Returns null for unmatched patterns instead of dropping the row. Use this for WHOIS fields and other sparse data where not every node has every relationship.

MATCH (h:HOSTNAME {name: "www.google.com"})
OPTIONAL MATCH (h)-[:HAS_CERTIFICATE]->(c)
RETURN h.name, c.name

This returns one row with c.name as null, rather than zero rows.

WHERE clause

Comparison operators:

=, <>, <, >, <=, >=

MATCH (n:TLD) WHERE n.name <> "com" RETURN n.name LIMIT 3

String predicates:

-- Prefix search (fast, uses index)
MATCH (n:HOSTNAME) WHERE n.name STARTS WITH "www.googl" RETURN n.name LIMIT 5

-- Substring search (fast)
MATCH (n:HOSTNAME) WHERE n.name CONTAINS "cloudflare" RETURN n.name LIMIT 5

-- Suffix search (fast on HOSTNAME and TLD, slow on other labels)
MATCH (n:HOSTNAME) WHERE n.name ENDS WITH ".google.com" RETURN n.name LIMIT 5

Regular expressions:

MATCH (n:HOSTNAME) WHERE n.name =~ "www\\.google\\.com" RETURN n.name LIMIT 1

Regex uses full-match semantics (not substring). Nested quantifiers are rejected for safety. Maximum pattern length is 1000 characters. Prefer STARTS WITH, ENDS WITH, or CONTAINS instead of regex when possible.

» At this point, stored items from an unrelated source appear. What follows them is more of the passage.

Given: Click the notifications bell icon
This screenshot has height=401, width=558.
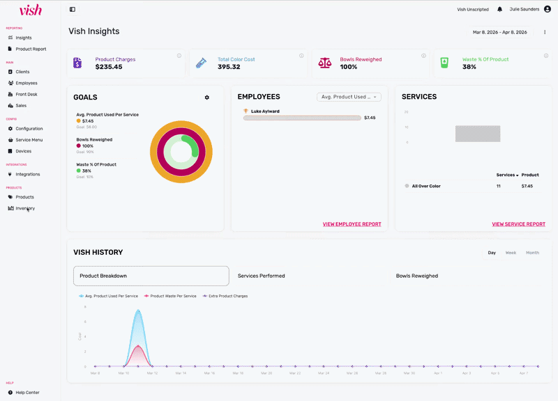Looking at the screenshot, I should [x=499, y=10].
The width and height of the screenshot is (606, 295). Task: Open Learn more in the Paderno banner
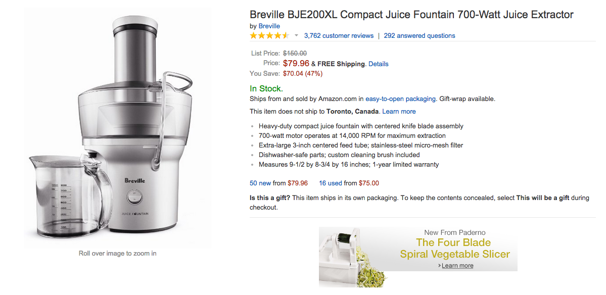[x=458, y=265]
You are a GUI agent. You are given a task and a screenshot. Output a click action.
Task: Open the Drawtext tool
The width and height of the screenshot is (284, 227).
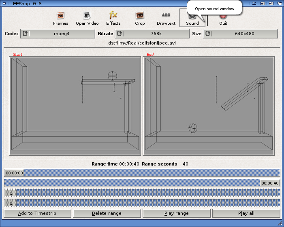(166, 18)
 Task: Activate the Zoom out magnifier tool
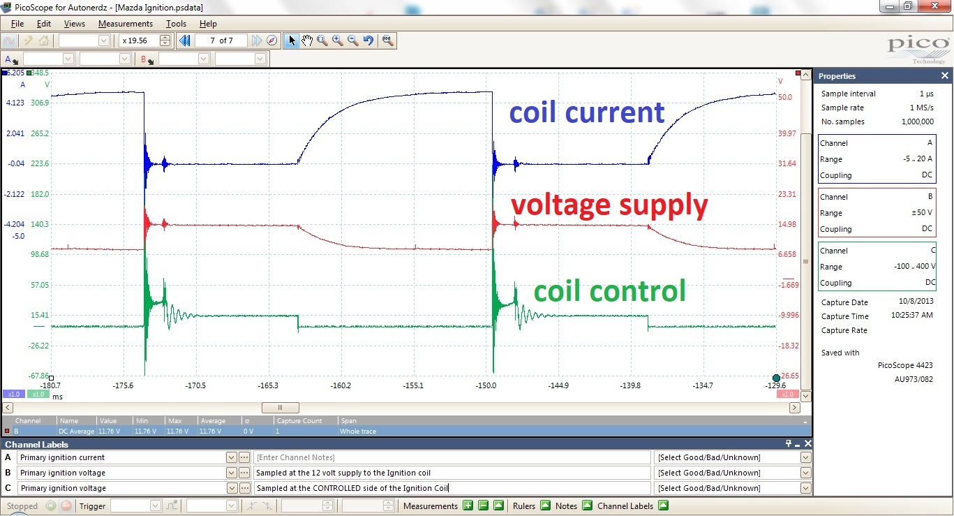pos(352,40)
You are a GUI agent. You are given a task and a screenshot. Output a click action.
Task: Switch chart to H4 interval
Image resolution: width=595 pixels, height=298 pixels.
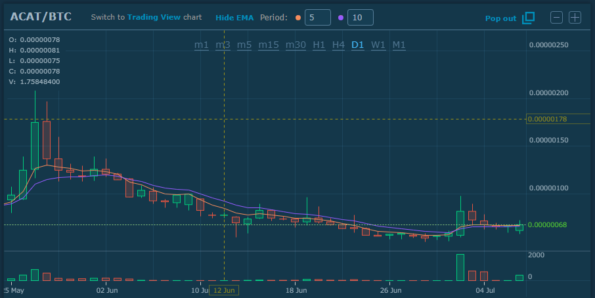(x=338, y=45)
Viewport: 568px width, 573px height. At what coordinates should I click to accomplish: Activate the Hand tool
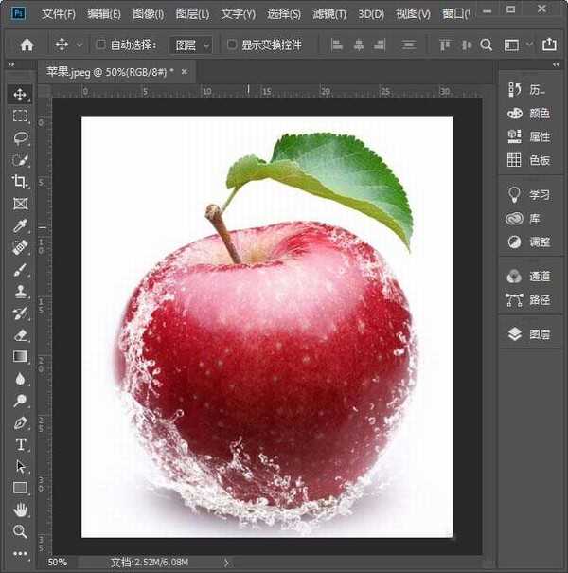20,510
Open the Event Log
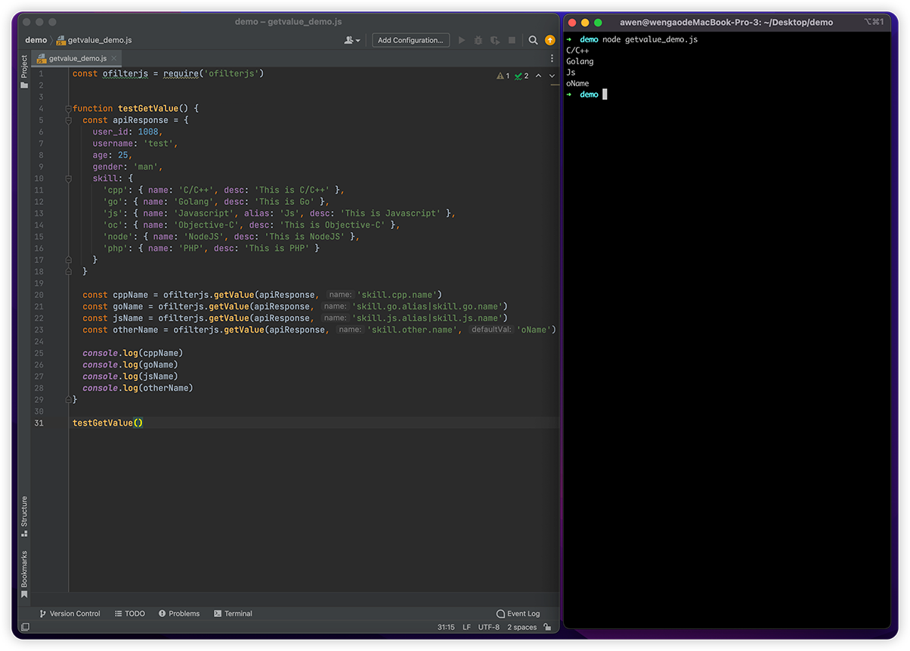The height and width of the screenshot is (651, 910). click(518, 613)
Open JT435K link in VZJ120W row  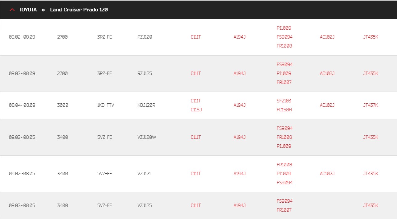pos(370,137)
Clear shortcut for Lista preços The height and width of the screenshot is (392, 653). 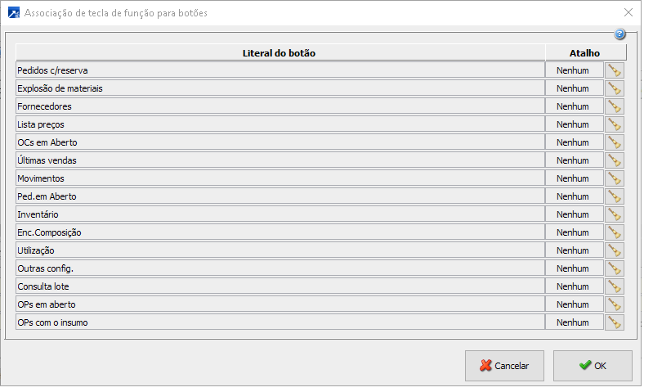615,124
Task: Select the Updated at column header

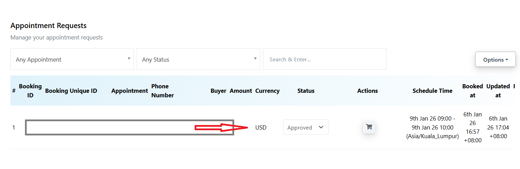Action: point(498,91)
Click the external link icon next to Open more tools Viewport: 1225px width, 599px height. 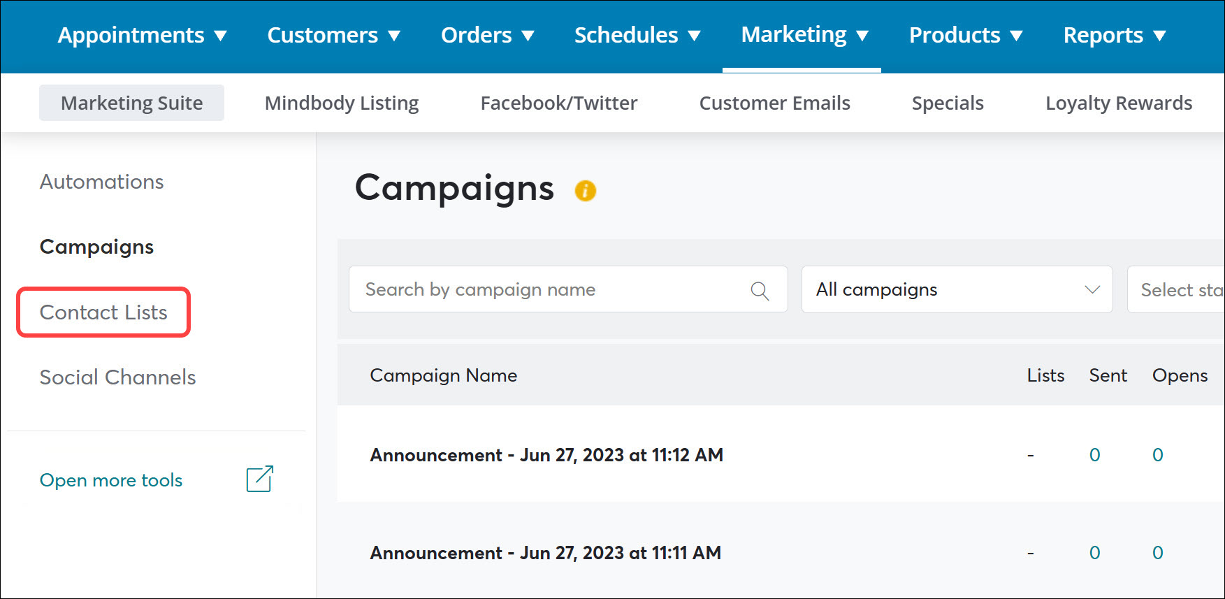click(x=259, y=479)
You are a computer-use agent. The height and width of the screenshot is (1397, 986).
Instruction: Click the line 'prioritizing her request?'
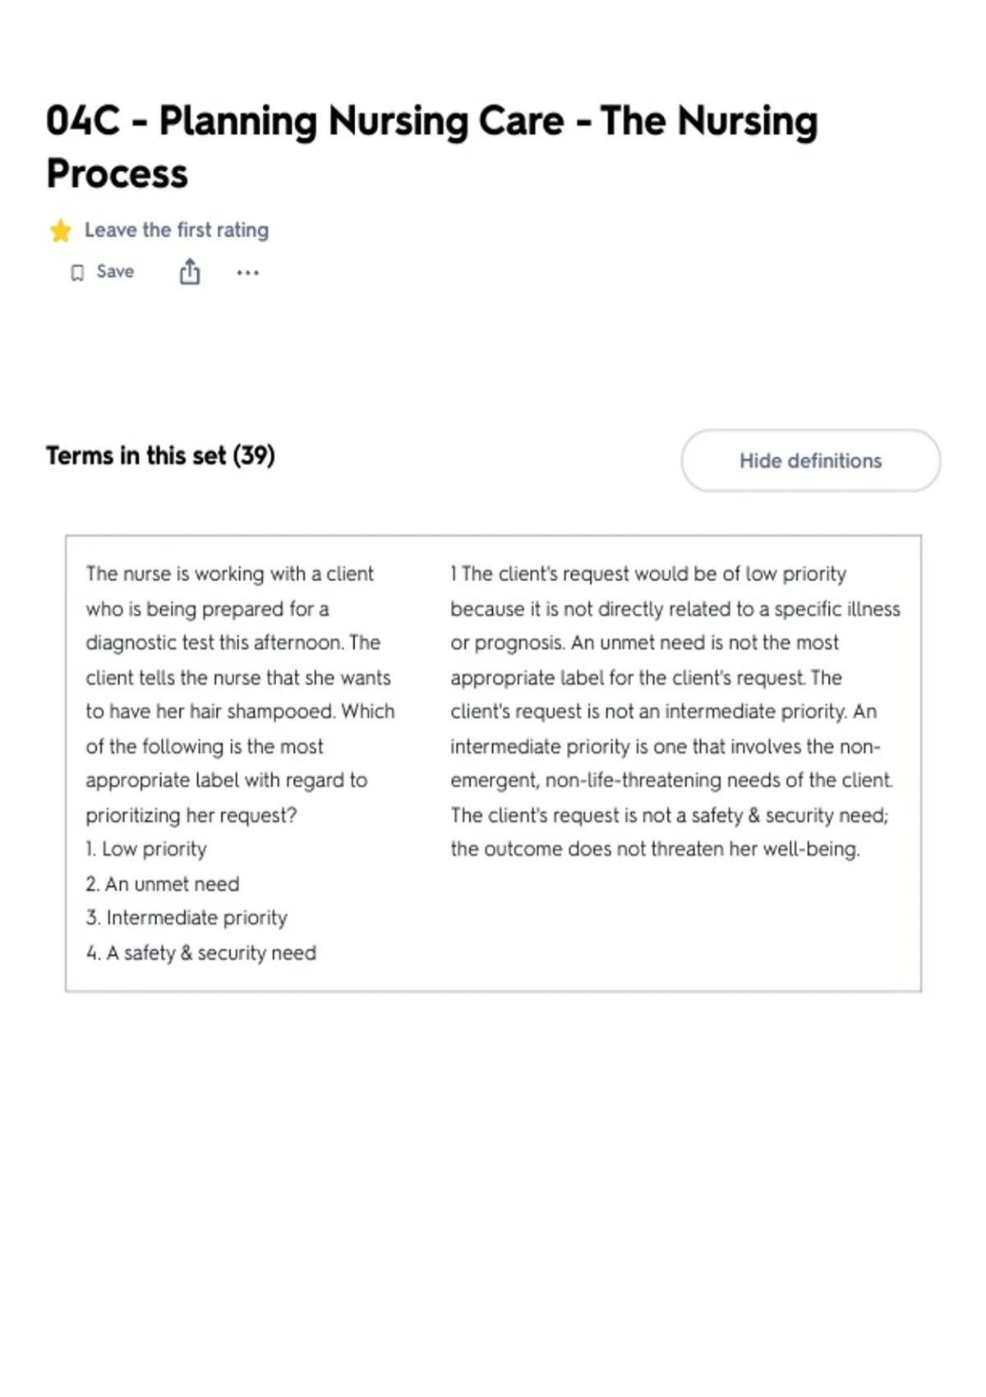[191, 815]
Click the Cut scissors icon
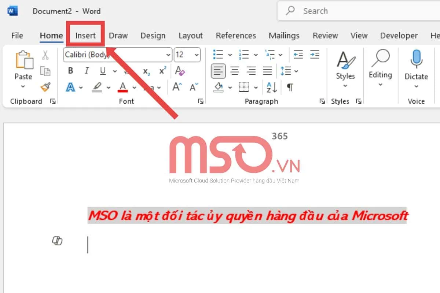The image size is (440, 293). [46, 55]
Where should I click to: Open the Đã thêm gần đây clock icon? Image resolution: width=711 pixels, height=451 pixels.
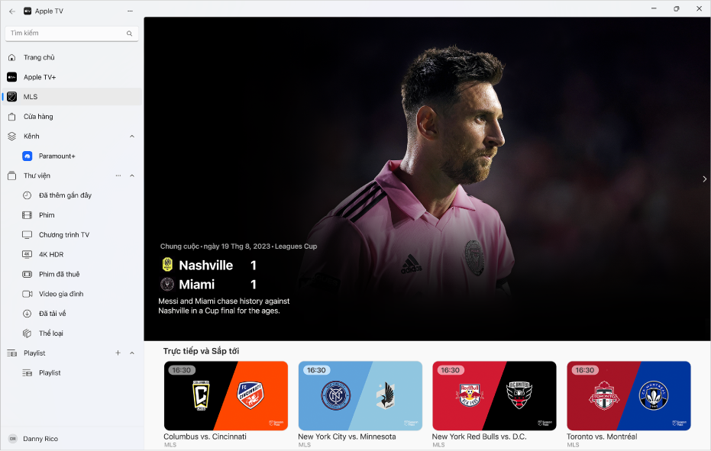(27, 195)
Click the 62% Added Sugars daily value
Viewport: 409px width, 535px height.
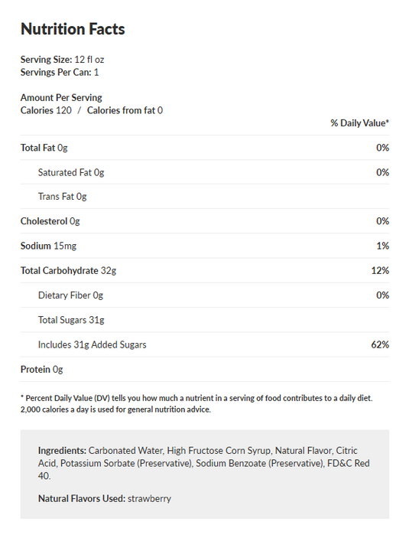coord(380,344)
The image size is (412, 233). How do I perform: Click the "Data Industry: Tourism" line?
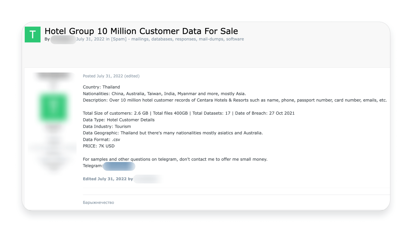(107, 126)
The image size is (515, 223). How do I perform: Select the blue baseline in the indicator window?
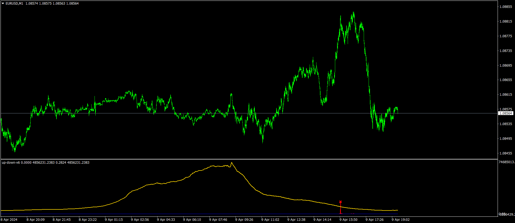pyautogui.click(x=199, y=214)
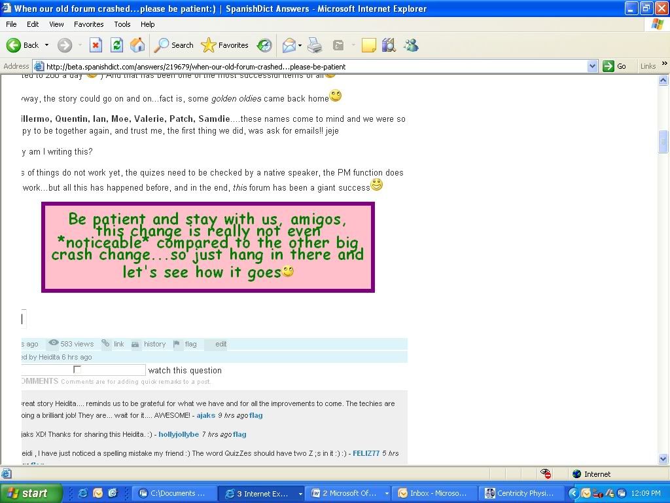The height and width of the screenshot is (503, 670).
Task: Enable the watch this question checkbox
Action: coord(77,370)
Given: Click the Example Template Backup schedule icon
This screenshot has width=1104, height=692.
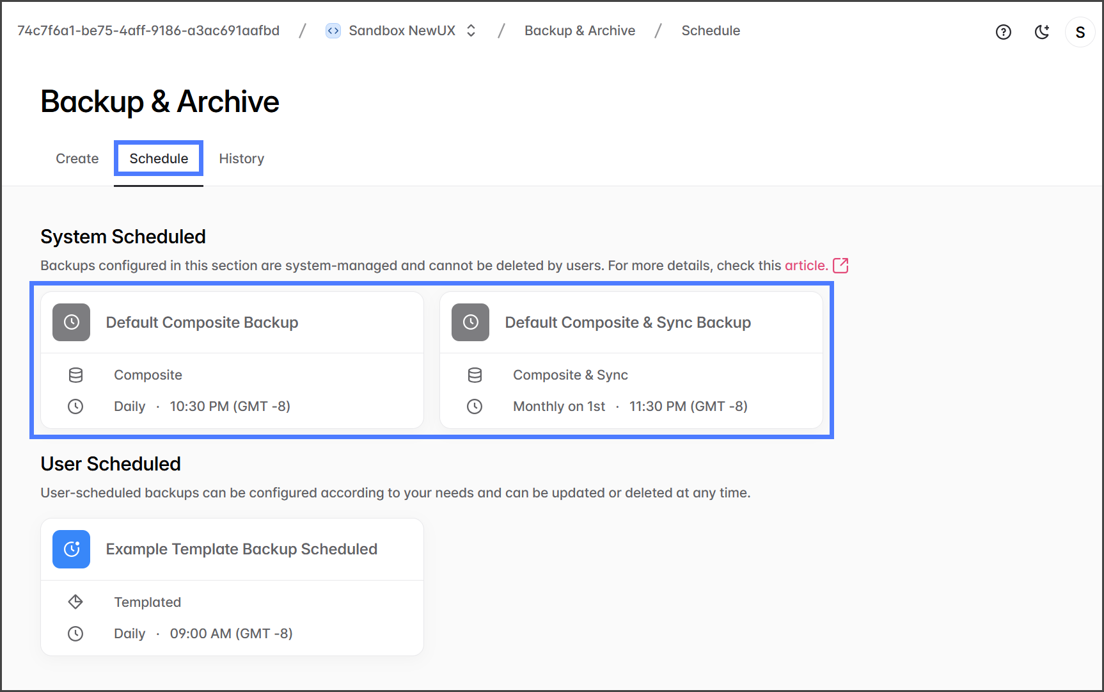Looking at the screenshot, I should (72, 549).
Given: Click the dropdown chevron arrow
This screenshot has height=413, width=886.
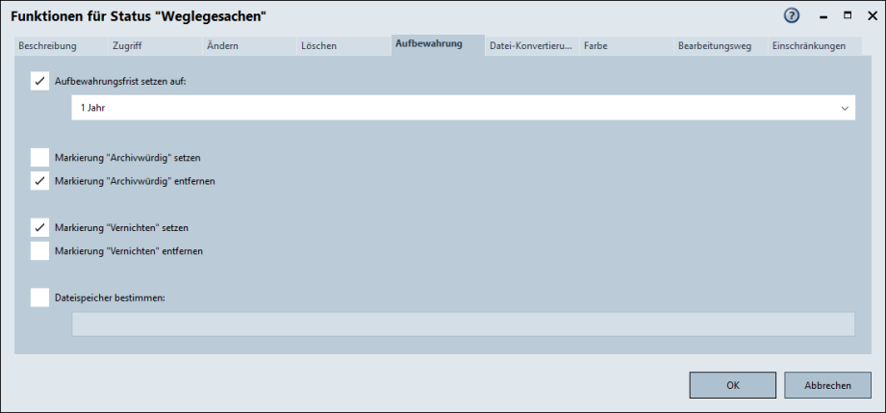Looking at the screenshot, I should point(845,109).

Logical operators: AND, OR, NOT, XOR

WITH 5 AS x WHERE x > 3 AND x < 10 RETURN x

NULL checks: IS NULL, IS NOT NULL

WITH null AS x RETURN x IS NULL AS result

List membership: IN

MATCH (n:ASN) WHERE n.name IN ["AS13335", "AS15169"] RETURN n.name

RETURN

Projects columns from matched patterns. Supports aliases with AS and DISTINCT.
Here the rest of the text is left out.